Hi everyone,
after the update to Fedora 37 the audio jack on my notebook is not detected anymore. I can’t use external headphone or microphone. How can I solve this?
Thanks
Hi everyone,
after the update to Fedora 37 the audio jack on my notebook is not detected anymore. I can’t use external headphone or microphone. How can I solve this?
Thanks
Can you please give more info’s from which version you updated and what your environment looks like?
I updated from Fedora 36 to 37.
Gnome 43.1
Wayland
My notebook is a Dell Inspiron 7548:
16GB RAM
CPU i7-5500U
GPU Radeon R7 M265
HD SSD 1TB
Detected audio devices:
$ lspci | grep -i audio
00:03.0 Audio device: Intel Corporation Broadwell-U Audio Controller (rev 09)
00:1b.0 Audio device: Intel Corporation Wildcat Point-LP High Definition Audio Controller (rev 03)

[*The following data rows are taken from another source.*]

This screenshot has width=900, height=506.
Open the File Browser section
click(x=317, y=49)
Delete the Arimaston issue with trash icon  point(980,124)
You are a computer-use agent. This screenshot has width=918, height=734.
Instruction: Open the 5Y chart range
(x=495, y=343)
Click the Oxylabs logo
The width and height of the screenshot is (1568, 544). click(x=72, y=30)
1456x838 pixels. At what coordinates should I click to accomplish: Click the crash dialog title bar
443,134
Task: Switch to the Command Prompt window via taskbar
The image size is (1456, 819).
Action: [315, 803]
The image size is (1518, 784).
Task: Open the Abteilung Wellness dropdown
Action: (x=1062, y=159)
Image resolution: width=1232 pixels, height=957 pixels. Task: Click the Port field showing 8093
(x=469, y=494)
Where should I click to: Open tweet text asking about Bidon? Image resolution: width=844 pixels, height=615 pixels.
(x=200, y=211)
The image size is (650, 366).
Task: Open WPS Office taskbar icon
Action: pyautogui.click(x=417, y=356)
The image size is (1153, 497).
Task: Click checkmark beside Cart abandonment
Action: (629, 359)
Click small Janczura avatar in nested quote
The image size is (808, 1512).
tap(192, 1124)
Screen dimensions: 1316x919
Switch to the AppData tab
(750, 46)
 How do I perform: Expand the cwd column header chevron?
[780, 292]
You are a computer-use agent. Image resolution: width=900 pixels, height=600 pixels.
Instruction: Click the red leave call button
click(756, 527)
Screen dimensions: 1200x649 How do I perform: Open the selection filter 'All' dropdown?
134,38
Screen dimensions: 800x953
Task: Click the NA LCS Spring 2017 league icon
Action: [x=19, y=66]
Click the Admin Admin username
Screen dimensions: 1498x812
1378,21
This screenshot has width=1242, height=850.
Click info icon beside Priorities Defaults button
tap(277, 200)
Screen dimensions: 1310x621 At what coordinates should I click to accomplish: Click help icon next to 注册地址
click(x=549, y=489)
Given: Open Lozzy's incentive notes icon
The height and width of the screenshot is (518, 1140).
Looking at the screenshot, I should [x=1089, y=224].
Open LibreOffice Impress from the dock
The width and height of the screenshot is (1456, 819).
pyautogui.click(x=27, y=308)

I’m having a somewhat similar issue, on Fedora 37. When my headphones are plugged in, any video played on VLC, on Firefox, on Chrome, both in a flatpak or installed as an rpm (with the exception of video calls), plays choppy or does not play at all. If I unplug the headphones, the video plays normally, plug them back in, it’s choppy or stops playing.
bash-5.2$ lspci | grep -i audio
00:1f.3 Audio device: Intel Corporation Comet Lake PCH-LP cAVS
Same issue here, I guess is a kernel bug
03:00.1 Audio device: Advanced Micro Devices, Inc. [AMD/ATI] Renoir Radeon High Definition Audio Controller
03:00.5 Multimedia controller: Advanced Micro Devices, Inc. [AMD] ACP/ACP3X/ACP6x Audio Coprocessor (rev 01)
03:00.6 Audio device: Advanced Micro Devices, Inc. [AMD] Family 17h/19h HD Audio Controller
My heaphone-jack didn’t even work before the upgrade from Fedora 36 to Fedora 37 (KDE). I don’t know why it doesn’t get detected.
Are you using a Laptop? Does your Headphone have a mic? Laptops normally come with a combined connector where Microphone and Headphone are on one Jack. So you might need a Y cable to separate audio and mic ?!
Additionally, if the laptop has only one jack then the matching headphone must have the mic and be configured with the matching plug with the tip-ring-ring-shield design. A headphone with no mic only has a plug with the tip-ring-shield design and may short 2 of the pins inside the jack.
If the system has two jacks, one for mic and one for headphone then the jacks are different than with only one jack and headphone & mic on a single plug.
I’m using a desktop computer. It’s a combined jack and I’m using an external soundcard, because the internal jack doesn’t work. Additionally I’m using a headset with a detachable mic.